Yanis Varoufakis : «Vous devez comprendre que je n'ai jamais rien eu à faire avec Merkel, les ministres des finances parlent aux ministres des finances, les premiers ministres parlent aux chanceliers. De ce que je comprends, elle était très différente. Elle tentait d'apaiser le Premier Ministre [Tsipras], – elle disait “Nous trouverons une solution, ne vous inquiétez pas, je ne veux pas qu'il arrive quelque chose de d'horrible, faites juste votre travail et travaillez avec les institutions, travaillez avec la Troïka; il ne peut pas y avoir d'impasse ici.” Ce n'est pas ce que j'entendais de la part des mes interlocuteurs – à la fois de la tête de l'Eurogroupe et du Dr Schäuble, ils étaient très clairs.
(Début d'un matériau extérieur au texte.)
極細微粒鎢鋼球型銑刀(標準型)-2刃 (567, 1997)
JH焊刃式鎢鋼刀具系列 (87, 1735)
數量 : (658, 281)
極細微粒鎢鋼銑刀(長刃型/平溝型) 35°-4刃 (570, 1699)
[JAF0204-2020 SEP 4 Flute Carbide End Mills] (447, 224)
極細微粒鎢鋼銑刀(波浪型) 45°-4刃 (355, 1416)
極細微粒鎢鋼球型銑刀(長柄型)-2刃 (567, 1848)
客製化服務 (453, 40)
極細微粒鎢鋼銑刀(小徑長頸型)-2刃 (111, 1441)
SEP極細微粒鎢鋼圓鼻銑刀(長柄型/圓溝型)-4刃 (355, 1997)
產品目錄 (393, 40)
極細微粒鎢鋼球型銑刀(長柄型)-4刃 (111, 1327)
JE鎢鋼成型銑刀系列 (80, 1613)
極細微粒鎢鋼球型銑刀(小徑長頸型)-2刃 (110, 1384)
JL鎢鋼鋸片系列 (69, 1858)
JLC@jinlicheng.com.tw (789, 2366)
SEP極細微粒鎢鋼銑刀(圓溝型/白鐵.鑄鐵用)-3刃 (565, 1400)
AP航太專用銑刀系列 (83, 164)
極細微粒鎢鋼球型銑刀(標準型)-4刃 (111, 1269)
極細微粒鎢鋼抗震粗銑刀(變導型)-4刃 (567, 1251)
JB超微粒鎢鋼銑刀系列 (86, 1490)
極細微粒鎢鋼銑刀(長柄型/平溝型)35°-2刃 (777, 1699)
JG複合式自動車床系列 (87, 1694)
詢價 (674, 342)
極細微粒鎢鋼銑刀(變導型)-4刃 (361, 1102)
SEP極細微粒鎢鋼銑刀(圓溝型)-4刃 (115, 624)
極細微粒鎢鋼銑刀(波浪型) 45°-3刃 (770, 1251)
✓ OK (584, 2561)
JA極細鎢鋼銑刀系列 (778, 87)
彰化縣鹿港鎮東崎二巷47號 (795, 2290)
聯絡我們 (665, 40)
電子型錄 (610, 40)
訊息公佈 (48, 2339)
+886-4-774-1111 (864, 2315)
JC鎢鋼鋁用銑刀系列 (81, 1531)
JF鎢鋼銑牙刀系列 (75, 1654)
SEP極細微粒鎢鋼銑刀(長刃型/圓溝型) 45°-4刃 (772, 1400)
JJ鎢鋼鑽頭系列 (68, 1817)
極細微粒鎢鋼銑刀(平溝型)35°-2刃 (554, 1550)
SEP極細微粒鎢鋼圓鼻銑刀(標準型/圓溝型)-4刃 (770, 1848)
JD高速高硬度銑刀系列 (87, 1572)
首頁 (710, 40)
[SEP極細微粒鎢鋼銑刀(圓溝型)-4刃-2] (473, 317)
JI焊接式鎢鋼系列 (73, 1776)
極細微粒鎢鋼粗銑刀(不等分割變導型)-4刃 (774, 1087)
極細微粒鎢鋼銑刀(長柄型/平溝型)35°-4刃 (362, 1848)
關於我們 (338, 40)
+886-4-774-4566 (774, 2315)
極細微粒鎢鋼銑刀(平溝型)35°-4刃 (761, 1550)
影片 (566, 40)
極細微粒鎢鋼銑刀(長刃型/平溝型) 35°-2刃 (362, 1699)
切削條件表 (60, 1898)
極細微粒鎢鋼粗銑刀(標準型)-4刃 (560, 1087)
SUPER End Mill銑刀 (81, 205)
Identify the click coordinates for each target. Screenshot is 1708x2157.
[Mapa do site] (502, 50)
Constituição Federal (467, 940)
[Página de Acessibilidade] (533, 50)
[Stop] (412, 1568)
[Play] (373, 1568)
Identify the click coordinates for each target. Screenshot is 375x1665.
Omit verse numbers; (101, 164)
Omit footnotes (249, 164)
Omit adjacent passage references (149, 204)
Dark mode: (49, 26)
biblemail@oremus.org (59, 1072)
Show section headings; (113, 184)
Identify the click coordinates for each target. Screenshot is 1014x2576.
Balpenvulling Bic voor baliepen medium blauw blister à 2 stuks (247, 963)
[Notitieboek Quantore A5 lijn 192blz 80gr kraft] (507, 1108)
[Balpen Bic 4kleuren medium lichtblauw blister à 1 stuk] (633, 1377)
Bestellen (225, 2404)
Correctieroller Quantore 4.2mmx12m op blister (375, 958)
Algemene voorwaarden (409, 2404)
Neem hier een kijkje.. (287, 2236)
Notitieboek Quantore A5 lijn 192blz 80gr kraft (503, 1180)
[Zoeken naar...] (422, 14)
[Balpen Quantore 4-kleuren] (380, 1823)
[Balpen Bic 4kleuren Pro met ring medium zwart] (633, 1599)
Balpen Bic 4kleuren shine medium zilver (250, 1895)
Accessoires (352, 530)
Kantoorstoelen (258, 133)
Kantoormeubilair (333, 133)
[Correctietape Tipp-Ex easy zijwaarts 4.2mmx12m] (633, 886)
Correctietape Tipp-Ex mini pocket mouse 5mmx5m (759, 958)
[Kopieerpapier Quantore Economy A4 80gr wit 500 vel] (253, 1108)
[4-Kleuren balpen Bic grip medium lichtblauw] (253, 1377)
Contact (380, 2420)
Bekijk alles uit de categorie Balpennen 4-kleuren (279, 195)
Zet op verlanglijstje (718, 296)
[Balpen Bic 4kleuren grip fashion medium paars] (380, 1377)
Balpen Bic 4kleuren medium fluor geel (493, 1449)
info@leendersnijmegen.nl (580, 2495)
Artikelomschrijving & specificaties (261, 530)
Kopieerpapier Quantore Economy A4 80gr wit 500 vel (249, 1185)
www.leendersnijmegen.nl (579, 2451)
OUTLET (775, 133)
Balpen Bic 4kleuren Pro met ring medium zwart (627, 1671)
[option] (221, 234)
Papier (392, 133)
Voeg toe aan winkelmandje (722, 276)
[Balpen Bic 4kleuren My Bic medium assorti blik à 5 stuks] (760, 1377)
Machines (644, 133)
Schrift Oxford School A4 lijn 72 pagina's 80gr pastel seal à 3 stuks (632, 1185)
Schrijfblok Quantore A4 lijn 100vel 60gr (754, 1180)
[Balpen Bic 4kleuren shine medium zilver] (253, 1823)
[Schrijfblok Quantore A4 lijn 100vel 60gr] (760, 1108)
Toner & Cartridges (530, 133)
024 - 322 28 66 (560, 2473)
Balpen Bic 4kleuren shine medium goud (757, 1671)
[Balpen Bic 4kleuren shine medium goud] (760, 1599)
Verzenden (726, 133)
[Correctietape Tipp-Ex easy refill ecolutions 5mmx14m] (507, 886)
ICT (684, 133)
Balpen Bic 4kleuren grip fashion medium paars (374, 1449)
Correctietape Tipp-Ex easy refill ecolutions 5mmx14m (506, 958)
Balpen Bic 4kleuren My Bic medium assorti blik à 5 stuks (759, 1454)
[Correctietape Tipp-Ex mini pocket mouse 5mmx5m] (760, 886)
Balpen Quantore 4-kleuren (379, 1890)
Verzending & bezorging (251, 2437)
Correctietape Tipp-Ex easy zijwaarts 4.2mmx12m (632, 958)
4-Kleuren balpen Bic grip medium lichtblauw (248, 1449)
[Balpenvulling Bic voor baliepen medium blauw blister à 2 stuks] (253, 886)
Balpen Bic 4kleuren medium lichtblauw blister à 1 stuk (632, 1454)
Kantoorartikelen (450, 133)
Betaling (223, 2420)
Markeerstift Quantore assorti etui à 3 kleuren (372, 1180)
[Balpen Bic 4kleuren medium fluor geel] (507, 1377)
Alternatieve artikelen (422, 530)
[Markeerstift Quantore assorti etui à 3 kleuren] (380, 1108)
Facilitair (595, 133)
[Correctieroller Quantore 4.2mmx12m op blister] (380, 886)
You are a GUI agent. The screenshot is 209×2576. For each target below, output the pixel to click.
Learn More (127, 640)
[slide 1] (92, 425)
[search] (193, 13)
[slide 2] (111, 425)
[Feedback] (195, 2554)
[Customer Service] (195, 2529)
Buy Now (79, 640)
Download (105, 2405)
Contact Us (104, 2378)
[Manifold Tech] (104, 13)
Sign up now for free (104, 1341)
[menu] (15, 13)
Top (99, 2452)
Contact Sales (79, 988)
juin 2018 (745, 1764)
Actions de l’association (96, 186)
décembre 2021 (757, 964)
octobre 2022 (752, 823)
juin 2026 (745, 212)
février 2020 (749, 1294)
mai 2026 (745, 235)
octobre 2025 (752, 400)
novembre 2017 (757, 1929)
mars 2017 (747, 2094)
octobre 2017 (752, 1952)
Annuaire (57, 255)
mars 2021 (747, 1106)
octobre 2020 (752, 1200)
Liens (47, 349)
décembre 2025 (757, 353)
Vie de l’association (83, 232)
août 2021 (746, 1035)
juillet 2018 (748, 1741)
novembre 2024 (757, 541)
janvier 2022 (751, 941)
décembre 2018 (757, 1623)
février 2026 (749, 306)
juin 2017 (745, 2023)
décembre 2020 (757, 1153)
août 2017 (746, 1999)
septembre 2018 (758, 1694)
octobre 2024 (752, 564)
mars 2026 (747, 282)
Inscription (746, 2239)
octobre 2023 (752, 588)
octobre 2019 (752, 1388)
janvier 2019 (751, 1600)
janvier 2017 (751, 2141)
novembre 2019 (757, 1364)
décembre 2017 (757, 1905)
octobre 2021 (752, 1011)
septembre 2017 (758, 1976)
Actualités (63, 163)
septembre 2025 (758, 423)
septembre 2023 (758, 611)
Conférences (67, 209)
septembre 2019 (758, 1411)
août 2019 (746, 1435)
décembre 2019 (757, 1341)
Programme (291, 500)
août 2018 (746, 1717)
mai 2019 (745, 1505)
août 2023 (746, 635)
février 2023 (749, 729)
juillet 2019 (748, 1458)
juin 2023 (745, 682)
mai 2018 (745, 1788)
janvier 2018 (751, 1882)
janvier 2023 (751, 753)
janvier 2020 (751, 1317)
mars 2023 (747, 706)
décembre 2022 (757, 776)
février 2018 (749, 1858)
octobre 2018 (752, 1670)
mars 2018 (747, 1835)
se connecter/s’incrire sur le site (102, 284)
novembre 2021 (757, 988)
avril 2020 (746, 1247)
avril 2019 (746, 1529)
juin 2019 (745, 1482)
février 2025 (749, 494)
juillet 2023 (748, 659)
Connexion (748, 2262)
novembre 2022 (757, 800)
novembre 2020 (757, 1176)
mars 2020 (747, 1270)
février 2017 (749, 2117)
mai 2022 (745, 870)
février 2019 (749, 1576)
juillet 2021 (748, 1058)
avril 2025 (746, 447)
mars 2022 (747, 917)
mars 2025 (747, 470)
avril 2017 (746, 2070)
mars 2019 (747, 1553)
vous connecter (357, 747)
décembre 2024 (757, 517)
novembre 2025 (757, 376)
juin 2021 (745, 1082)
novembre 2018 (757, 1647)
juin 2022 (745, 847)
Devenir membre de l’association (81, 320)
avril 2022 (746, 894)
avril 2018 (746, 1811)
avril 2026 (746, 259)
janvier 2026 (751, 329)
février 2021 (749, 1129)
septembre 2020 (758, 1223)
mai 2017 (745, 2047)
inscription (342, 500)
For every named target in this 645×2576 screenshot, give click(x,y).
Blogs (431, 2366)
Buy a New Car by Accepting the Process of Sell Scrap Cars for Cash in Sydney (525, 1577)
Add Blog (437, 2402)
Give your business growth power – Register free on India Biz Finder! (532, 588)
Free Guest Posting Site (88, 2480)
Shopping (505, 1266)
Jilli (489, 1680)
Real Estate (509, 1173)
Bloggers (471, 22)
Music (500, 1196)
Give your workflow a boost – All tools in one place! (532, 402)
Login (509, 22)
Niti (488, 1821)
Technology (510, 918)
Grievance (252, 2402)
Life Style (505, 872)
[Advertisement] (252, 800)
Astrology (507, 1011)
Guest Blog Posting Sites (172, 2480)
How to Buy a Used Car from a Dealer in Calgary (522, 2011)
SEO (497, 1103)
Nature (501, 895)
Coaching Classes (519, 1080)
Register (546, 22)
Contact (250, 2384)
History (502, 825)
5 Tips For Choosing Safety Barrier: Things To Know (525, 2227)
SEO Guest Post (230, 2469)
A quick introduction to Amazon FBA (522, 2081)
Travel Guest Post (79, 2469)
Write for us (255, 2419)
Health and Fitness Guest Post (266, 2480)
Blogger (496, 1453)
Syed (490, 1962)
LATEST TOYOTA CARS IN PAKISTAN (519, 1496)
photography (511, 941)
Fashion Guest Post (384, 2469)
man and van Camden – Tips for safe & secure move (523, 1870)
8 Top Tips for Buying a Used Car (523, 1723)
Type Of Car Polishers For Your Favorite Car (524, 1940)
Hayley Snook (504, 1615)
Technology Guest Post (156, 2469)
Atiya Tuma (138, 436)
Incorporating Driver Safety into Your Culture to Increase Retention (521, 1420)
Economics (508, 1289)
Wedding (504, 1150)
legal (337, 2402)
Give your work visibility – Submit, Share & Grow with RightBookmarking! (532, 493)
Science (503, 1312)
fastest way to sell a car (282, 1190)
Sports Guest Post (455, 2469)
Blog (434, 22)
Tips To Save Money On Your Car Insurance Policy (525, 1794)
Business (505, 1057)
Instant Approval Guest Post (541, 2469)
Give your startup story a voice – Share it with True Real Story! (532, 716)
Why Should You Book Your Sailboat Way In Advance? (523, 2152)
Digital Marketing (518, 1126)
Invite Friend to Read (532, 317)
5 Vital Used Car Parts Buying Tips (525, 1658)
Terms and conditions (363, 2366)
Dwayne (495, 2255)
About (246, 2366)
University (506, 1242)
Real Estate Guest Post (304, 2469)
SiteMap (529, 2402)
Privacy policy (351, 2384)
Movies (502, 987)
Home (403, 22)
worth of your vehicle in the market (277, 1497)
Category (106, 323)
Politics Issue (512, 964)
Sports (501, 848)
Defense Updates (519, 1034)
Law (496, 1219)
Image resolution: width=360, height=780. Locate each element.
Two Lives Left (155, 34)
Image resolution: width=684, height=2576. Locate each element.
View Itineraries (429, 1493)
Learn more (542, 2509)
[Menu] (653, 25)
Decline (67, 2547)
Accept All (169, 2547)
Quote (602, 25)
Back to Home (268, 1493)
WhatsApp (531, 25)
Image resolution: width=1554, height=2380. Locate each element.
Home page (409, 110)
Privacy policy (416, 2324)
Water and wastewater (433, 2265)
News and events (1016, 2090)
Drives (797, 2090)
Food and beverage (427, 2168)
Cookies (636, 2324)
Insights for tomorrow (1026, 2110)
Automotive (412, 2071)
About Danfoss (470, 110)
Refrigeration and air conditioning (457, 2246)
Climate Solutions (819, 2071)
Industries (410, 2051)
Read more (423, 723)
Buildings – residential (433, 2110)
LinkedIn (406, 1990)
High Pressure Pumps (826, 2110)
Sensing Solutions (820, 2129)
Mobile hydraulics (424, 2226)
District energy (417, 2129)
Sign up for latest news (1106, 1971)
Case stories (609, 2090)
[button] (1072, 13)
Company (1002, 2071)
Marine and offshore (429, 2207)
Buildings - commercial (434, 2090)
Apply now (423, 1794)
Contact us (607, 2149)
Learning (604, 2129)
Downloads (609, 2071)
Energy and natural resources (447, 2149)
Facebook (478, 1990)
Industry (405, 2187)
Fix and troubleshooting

A un certain point il me fut signifié sans équivoque “C'est un cheval et soit vous l'enfourchez, soit il est mort”.»
• L’interview à ABC Australia, le 14 juillet 2015. (Rappel : interview réalisée après le week-end du “massacre de juillet”.)
Phillip Adams : «Schauble has been less than helpful of course he came into the weekend talks expecting and I quote “exceptionally difficult negotiations” saying the figures the Greeks submitted were not believable while others were saying just the opposite. Can you explain why the finance minister seems to be seeking the dreaded Grexit.?»
Yanis Varoufakis : «I have a great deal of respect for Wolfgang Schauble, I think is the only person around the euro group that has a plan, I’ll just written an article about this which will appear in a German newspaper on Thursday. Look Phillip, let’s be frank here, these are crucial moments, critical moments in European history and I don’t believe that will be judged anything other than harshly if we don’t speak out at this moment. Dr Schauble wants Grexit, he has been planning for it, he considered it to be an essential aspect of his plan for Europe, for a kind of political union that is now missing, a very specific kind of union, a disciplinarian one, one that is not a federation but one that is based on the capacity of a single fiscal overlord to veto national budgets and therefore to annul national sovereignty and he thinks that Grexit was essential for this because a Grexit would create the fear in the minds and hearts of French and Italian politicians in particular, to force them to acquiesce to the Schauble plan...»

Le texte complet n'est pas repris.